- **DESCRIPTION OF THE TASK**:
Reproduce all of the data exactly, with no line skipped.

- **WORKING DATA**:
════

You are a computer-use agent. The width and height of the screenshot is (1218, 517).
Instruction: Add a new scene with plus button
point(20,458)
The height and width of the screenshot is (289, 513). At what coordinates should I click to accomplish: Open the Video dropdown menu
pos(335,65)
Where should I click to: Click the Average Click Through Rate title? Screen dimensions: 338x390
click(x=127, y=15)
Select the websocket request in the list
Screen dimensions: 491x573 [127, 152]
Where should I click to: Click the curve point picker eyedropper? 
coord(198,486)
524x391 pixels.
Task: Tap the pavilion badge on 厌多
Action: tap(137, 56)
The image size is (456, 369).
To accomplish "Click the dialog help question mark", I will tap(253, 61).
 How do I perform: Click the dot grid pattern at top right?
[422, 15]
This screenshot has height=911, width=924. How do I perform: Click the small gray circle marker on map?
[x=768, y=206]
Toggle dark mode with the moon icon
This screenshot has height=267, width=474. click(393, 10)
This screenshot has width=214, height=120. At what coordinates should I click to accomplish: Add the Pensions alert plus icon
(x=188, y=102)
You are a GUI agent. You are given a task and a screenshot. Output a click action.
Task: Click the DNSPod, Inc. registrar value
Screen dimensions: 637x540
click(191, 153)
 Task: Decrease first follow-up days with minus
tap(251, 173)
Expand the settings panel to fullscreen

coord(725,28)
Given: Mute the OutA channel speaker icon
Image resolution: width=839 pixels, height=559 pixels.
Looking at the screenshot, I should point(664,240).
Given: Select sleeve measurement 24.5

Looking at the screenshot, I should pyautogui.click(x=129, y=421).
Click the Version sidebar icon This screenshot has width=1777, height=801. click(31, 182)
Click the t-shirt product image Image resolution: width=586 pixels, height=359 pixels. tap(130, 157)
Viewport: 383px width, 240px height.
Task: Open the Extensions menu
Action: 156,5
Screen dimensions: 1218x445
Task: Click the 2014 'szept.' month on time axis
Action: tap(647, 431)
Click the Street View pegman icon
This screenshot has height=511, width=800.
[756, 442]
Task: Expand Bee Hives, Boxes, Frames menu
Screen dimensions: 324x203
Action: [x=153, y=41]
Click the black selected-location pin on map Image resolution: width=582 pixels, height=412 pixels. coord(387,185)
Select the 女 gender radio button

════

- **TASK RESULT**:
You are a computer-use agent. The width and height of the screenshot is (1218, 517).
Instruction: Add a new scene with plus button
point(20,458)
The height and width of the screenshot is (289, 513). At what coordinates should I click to accomplish: Open the Video dropdown menu
pos(335,65)
Where should I click to: Click the Average Click Through Rate title? Screen dimensions: 338x390
click(x=127, y=15)
Select the websocket request in the list
Screen dimensions: 491x573 [127, 152]
Where should I click to: Click the curve point picker eyedropper? 
coord(198,486)
524x391 pixels.
Task: Tap the pavilion badge on 厌多
Action: tap(137, 56)
The image size is (456, 369).
To accomplish "Click the dialog help question mark", I will tap(253, 61).
 How do I perform: Click the dot grid pattern at top right?
[422, 15]
This screenshot has height=911, width=924. How do I perform: Click the small gray circle marker on map?
[x=768, y=206]
Toggle dark mode with the moon icon
This screenshot has height=267, width=474. click(393, 10)
This screenshot has width=214, height=120. At what coordinates should I click to accomplish: Add the Pensions alert plus icon
(x=188, y=102)
You are a GUI agent. You are given a task and a screenshot. Output a click action.
Task: Click the DNSPod, Inc. registrar value
Screen dimensions: 637x540
click(191, 153)
 Task: Decrease first follow-up days with minus
tap(251, 173)
Expand the settings panel to fullscreen

coord(725,28)
Given: Mute the OutA channel speaker icon
Image resolution: width=839 pixels, height=559 pixels.
Looking at the screenshot, I should point(664,240).
Given: Select sleeve measurement 24.5

Looking at the screenshot, I should pyautogui.click(x=129, y=421).
Click the Version sidebar icon This screenshot has width=1777, height=801. click(31, 182)
Click the t-shirt product image Image resolution: width=586 pixels, height=359 pixels. tap(130, 157)
Viewport: 383px width, 240px height.
Task: Open the Extensions menu
Action: 156,5
Screen dimensions: 1218x445
Task: Click the 2014 'szept.' month on time axis
Action: tap(647, 431)
Click the Street View pegman icon
This screenshot has height=511, width=800.
[756, 442]
Task: Expand Bee Hives, Boxes, Frames menu
Screen dimensions: 324x203
Action: [x=153, y=41]
Click the black selected-location pin on map Image resolution: width=582 pixels, height=412 pixels. coord(387,185)
Select the 女 gender radio button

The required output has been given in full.